Alterations to the gut microbiota have been associated with a range of extraintestinal diseases through various potential pathways. One such pathway involves T cells activated by the gut microbiota, which can enter the systemic circulation and could contribute to inflammation in other tissues including the central nervous system (CNS). However, the mechanisms by which microbiota-specific T cells might infiltrate and cause inflammation in distal tissues such as the CNS are unclear. White et al. show that CD4+ T cells specific for segmented filamentous bacteria (SFB) can enter the CNS following gut inflammation and can cross-react with self-antigens in the CNS to mediate neuroinflammation.
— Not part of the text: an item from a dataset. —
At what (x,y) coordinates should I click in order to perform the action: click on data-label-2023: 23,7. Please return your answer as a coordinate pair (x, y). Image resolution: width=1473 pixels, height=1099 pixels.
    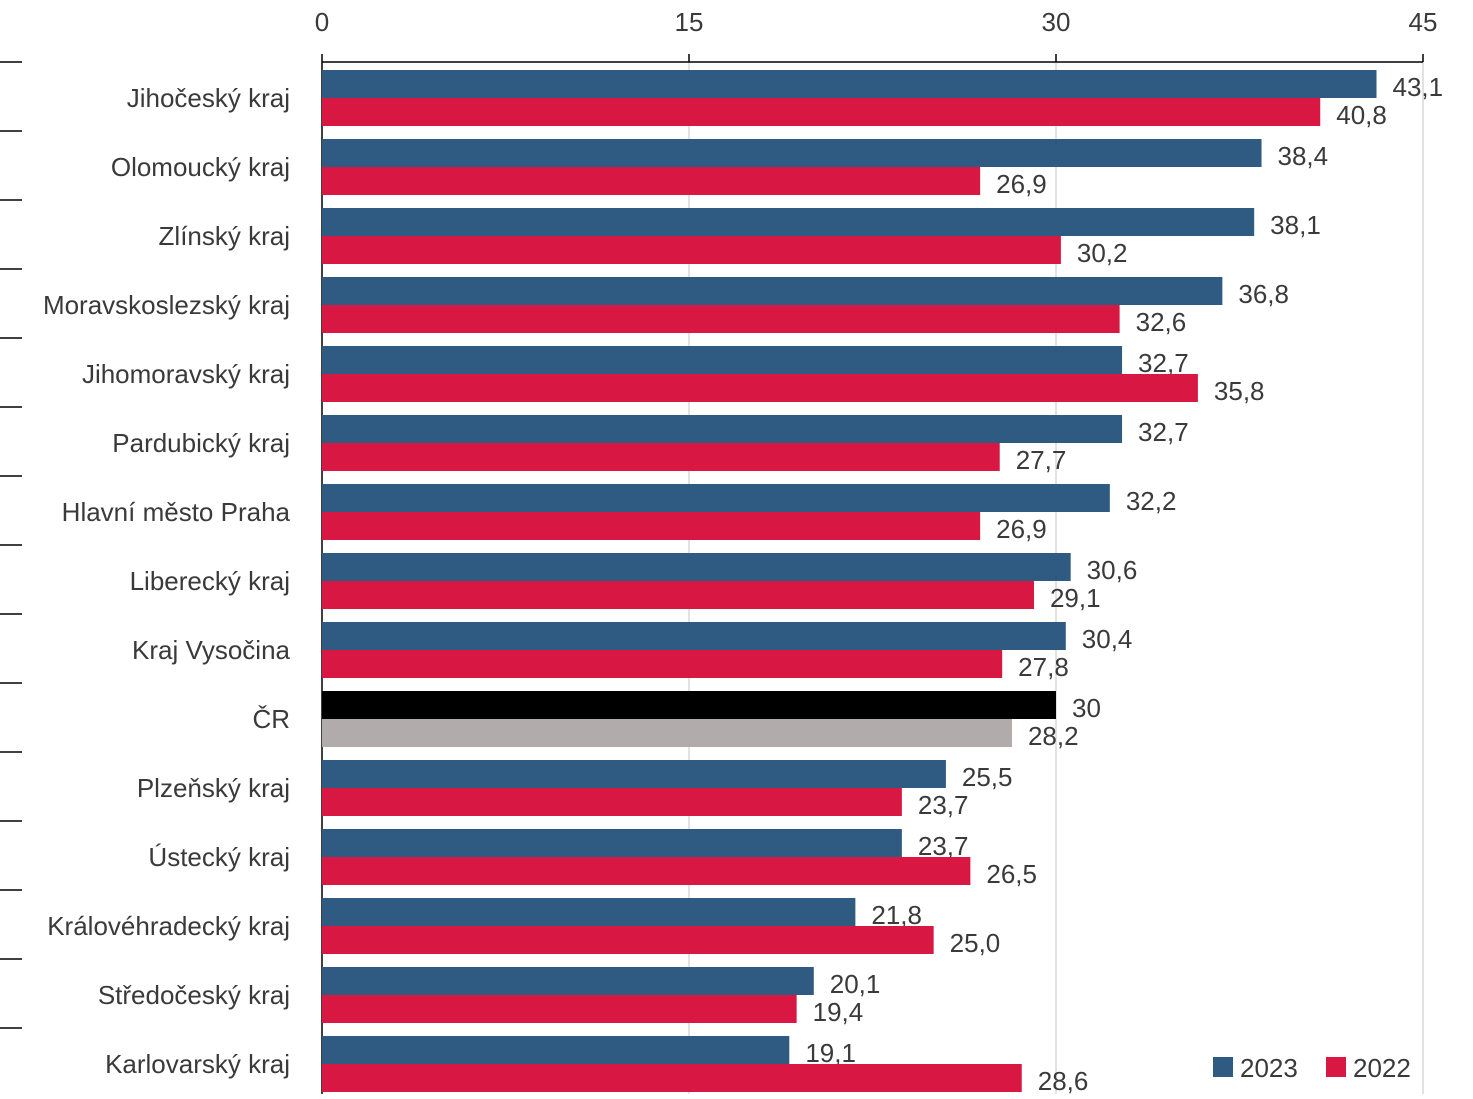
    Looking at the image, I should click on (944, 846).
To show that SFB colonization is necessary for T cell-mediated CNS inflammation, Rag2–/– hosts were treated with ampicillin before TCR7B8 T cell transfer, which prevented neurological symptoms from developing. By contrast, Rag2–/– hosts mono-colonized with SFB and kept in a germ-free isolator had TCR7B8 T cells in the CNS and neurological disease after T cell transfer. Further experiments also showed the requirement for gut inflammation to mediate T cell infiltration of the CNS. TCR7B8 T cells that lack β7 integrin and have reduced migration from lymph nodes to the intestinal lamina propria induced less CNS inflammation. Furthermore, modulating the levels of gut inflammation — using immune checkpoint blockade (ICB) or depletion of Treg cells in Rag2-sufficient mice — also modulated levels of CNS inflammation and neurological phenotypes after TCR7B8 T cell transfer.